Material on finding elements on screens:
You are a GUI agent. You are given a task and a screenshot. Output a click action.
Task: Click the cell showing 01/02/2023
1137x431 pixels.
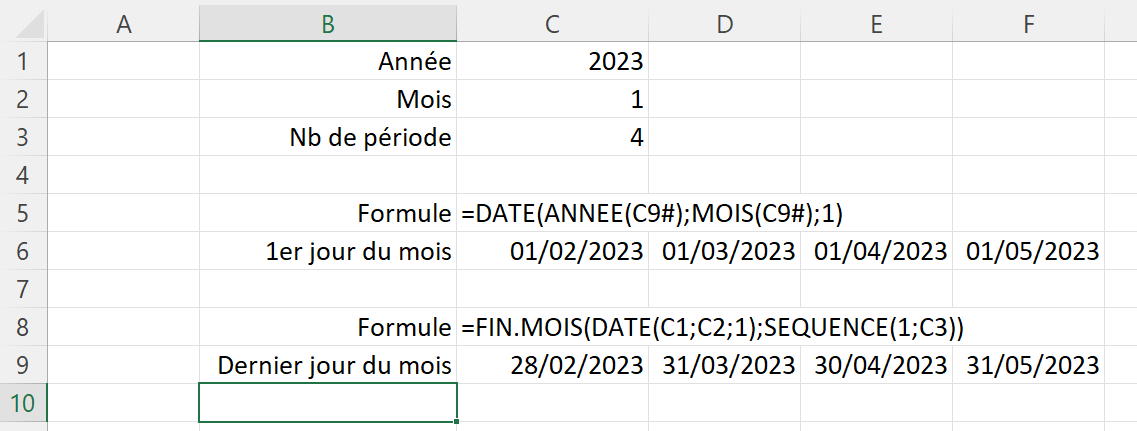point(553,251)
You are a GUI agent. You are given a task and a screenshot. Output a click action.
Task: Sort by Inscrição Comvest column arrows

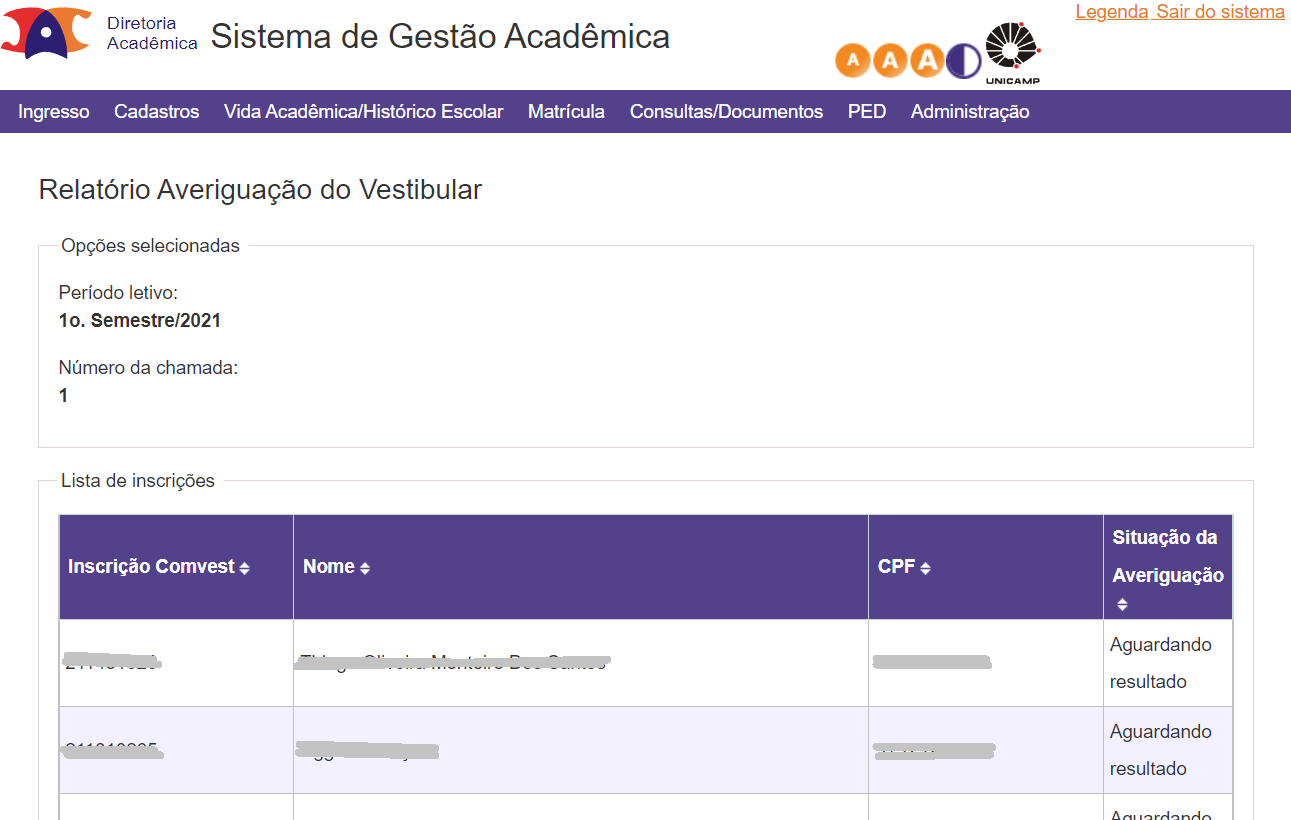click(245, 568)
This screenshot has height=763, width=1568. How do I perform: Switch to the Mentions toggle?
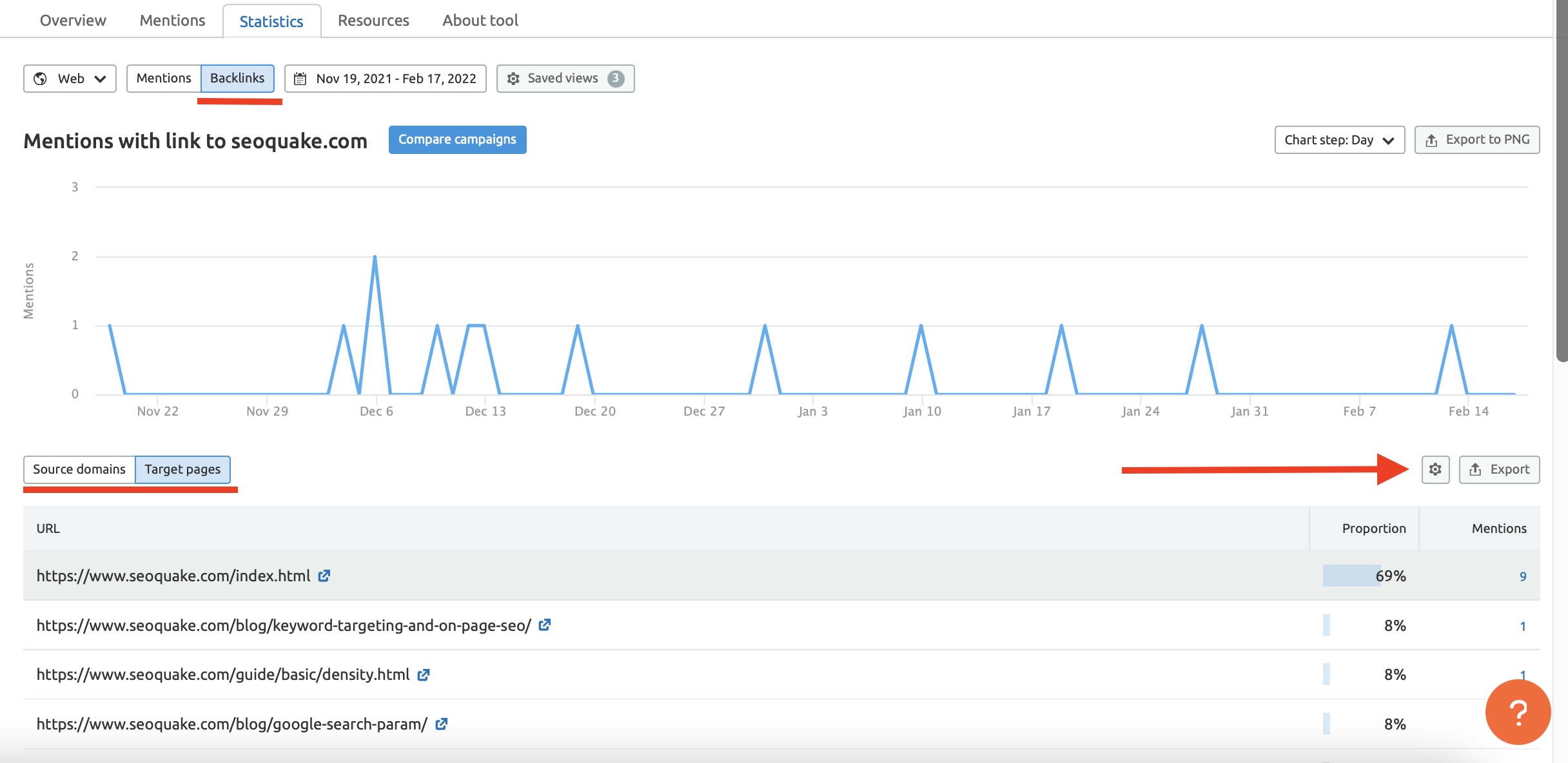click(164, 79)
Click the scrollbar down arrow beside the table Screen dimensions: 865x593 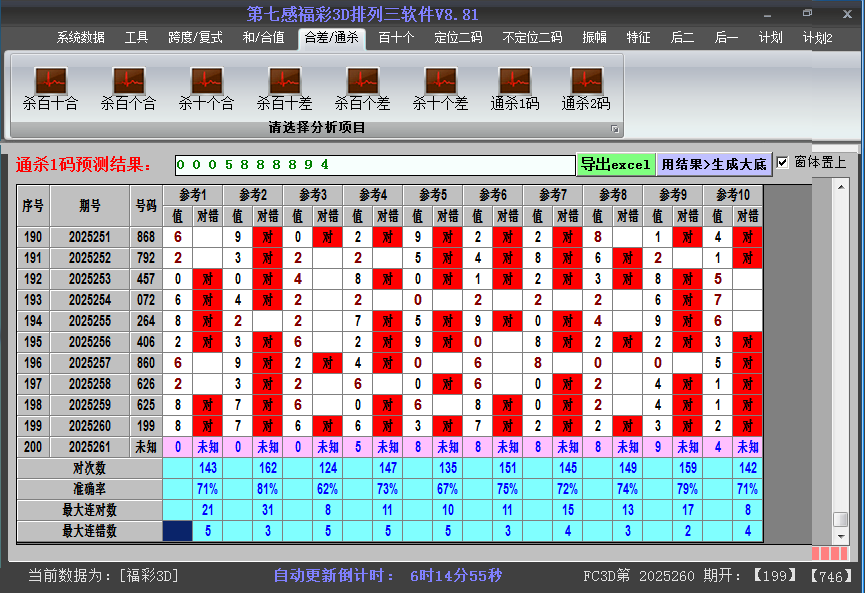coord(841,537)
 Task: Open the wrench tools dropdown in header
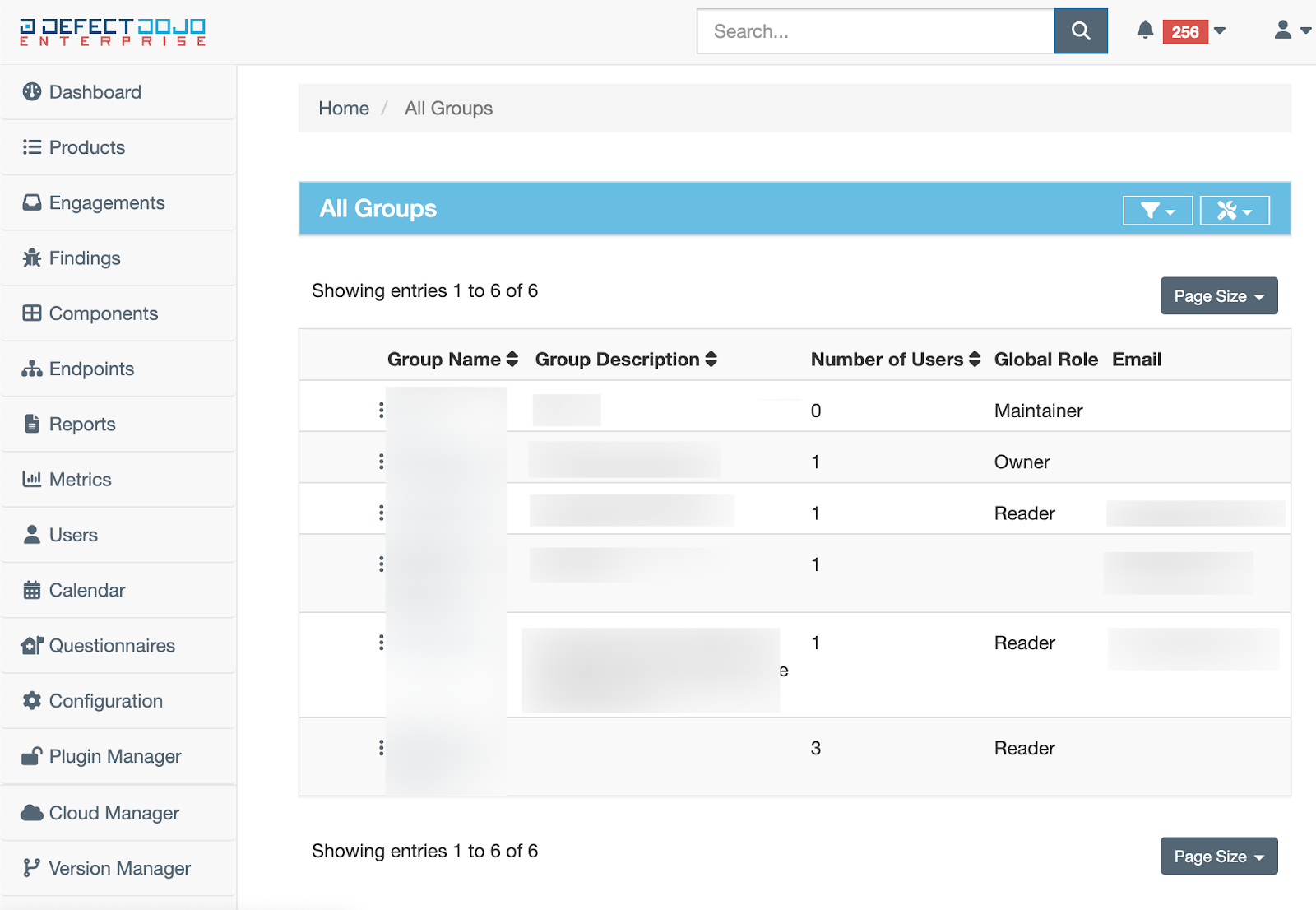[x=1234, y=211]
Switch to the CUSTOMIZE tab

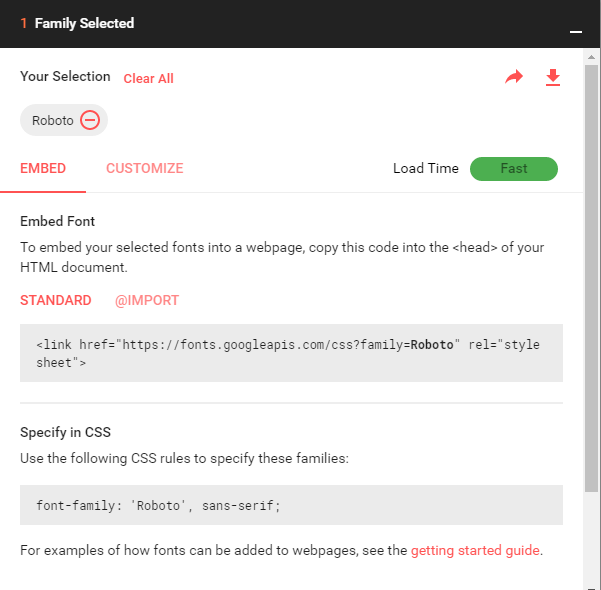click(x=145, y=168)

> **Task instructions**: Reproduce everything in the material from the line containing "Task: Open the" down to the end, including both ends. Omit the pictures from your answer.

> **Expected answer**:
 Task: Open the wrench tools dropdown in header
[x=1234, y=211]
Switch to the CUSTOMIZE tab

click(x=145, y=168)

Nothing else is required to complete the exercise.